DATA LISTING ▸
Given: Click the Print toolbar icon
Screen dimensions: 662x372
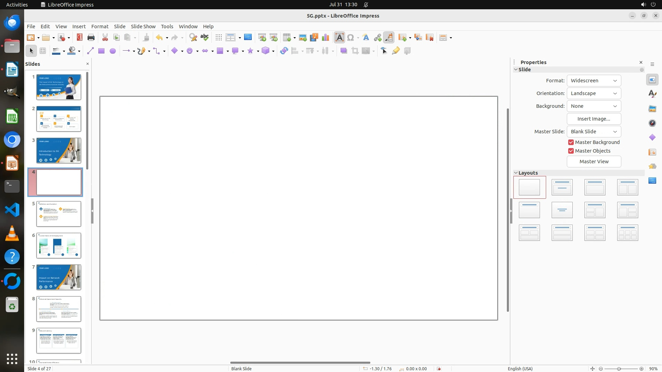Looking at the screenshot, I should 91,38.
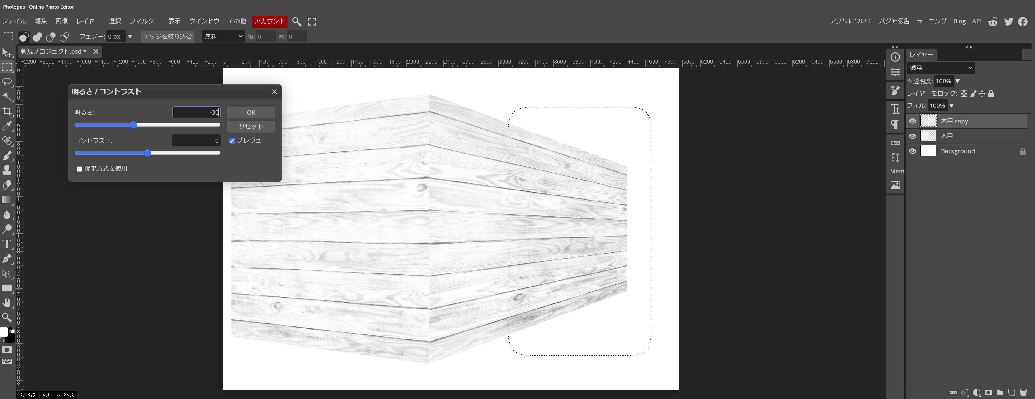Open the search magnifier in menu bar
This screenshot has height=399, width=1035.
pyautogui.click(x=297, y=22)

EXERCISE AIM ▸ Copy the listing over exactly, skipping the pictures it holds.

OUTPUT OF THE EXERCISE ▸
Given: Click the Print toolbar icon
Screen dimensions: 662x372
Looking at the screenshot, I should 91,38.
Open the search magnifier in menu bar
This screenshot has height=399, width=1035.
pyautogui.click(x=297, y=22)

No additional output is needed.